Your task is to restate word for word the line containing "The width and height of the screenshot is (750, 536)." and each line that follows it in the listing, and only those.

-*-

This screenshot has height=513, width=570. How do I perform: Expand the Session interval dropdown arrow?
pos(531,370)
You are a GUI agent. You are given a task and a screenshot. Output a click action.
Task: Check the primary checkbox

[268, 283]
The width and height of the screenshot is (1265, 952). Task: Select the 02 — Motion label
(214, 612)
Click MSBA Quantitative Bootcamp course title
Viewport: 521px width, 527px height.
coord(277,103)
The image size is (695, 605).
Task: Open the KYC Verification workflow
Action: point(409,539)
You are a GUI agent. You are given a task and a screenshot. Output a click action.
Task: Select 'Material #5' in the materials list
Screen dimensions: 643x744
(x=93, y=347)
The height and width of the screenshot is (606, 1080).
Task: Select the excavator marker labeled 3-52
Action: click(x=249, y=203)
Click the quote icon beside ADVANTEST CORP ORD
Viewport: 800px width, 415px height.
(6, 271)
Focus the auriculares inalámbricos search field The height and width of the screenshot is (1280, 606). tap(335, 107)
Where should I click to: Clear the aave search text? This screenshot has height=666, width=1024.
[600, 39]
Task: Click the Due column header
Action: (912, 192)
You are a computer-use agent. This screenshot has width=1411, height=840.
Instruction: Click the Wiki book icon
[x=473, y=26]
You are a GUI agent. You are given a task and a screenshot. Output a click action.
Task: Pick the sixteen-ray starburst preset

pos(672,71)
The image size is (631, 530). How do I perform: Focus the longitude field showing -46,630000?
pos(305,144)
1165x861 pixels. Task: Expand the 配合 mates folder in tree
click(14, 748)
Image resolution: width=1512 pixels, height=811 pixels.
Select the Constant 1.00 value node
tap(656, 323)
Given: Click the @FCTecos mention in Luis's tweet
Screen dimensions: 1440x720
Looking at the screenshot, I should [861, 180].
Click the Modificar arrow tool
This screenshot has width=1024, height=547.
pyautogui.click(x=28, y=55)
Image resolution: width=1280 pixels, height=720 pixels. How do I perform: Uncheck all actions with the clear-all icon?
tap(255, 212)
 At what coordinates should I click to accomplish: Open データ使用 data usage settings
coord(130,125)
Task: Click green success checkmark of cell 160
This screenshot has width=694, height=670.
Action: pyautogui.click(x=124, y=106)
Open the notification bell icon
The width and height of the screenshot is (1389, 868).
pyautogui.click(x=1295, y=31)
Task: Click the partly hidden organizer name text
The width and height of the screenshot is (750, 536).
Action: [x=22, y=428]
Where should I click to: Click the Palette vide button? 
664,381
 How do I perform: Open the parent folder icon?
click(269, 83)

-*-

* [OUTPUT FOR THIS TASK]:
The width and height of the screenshot is (750, 536).
Action: [x=22, y=428]
Where should I click to: Click the Palette vide button? 
664,381
 How do I perform: Open the parent folder icon?
click(269, 83)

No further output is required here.